**Task to complete**
The answer is the set of lines that include "PIATRA", copied from the data below.

- Opening Delimiter -

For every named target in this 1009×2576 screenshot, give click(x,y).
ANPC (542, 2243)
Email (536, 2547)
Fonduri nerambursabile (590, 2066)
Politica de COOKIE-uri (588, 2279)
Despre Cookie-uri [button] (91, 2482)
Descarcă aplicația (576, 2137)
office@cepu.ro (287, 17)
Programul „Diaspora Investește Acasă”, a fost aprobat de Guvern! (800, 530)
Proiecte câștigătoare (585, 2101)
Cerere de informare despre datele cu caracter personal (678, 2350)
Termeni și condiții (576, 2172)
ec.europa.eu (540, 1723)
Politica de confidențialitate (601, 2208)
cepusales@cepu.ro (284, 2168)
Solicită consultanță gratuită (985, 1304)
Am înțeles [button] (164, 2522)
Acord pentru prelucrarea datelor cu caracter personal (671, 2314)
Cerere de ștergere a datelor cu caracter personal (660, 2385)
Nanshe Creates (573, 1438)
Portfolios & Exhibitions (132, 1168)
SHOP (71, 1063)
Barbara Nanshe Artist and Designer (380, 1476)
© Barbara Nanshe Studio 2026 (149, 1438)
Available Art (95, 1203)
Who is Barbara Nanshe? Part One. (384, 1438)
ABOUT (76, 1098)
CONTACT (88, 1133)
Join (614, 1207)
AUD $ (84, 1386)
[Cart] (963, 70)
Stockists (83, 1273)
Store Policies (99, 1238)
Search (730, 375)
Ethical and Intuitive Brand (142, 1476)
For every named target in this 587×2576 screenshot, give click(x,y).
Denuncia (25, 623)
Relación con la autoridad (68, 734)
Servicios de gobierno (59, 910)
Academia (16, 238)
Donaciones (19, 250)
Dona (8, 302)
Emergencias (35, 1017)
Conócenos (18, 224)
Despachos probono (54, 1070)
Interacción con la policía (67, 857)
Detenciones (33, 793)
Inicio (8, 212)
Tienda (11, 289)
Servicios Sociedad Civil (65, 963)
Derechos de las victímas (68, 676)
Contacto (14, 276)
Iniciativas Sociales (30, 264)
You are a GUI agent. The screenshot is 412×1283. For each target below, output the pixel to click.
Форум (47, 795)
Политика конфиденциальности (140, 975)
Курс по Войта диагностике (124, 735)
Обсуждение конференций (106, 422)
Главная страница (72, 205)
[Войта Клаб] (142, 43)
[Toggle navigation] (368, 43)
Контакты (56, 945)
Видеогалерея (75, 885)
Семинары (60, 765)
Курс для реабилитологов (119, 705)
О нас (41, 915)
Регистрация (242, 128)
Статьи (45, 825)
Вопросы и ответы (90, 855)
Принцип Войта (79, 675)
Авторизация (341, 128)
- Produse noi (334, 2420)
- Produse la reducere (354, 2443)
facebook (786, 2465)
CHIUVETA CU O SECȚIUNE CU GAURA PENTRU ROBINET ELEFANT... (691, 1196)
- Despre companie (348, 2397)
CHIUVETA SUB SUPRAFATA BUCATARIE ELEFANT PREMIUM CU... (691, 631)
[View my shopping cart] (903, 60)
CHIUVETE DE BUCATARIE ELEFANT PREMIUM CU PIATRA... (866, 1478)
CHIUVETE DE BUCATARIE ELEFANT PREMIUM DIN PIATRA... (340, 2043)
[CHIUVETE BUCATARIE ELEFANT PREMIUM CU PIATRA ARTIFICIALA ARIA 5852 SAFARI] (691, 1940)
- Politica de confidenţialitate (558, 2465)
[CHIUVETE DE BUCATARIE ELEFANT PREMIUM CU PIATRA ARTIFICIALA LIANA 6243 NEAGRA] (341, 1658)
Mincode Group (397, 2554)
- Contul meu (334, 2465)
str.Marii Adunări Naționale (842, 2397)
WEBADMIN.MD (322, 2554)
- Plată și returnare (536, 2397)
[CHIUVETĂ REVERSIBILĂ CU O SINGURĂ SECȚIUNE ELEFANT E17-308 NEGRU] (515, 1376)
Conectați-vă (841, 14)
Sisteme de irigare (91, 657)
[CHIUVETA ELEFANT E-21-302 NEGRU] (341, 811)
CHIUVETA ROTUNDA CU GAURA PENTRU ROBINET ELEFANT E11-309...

- Closing Delimiter -

**Response box**
CHIUVETE DE BUCATARIE ELEFANT PREMIUM CU PIATRA... (866, 1478)
CHIUVETE DE BUCATARIE ELEFANT PREMIUM DIN PIATRA... (340, 2043)
[CHIUVETE BUCATARIE ELEFANT PREMIUM CU PIATRA ARTIFICIALA ARIA 5852 SAFARI] (691, 1940)
[CHIUVETE DE BUCATARIE ELEFANT PREMIUM CU PIATRA ARTIFICIALA LIANA 6243 NEAGRA] (341, 1658)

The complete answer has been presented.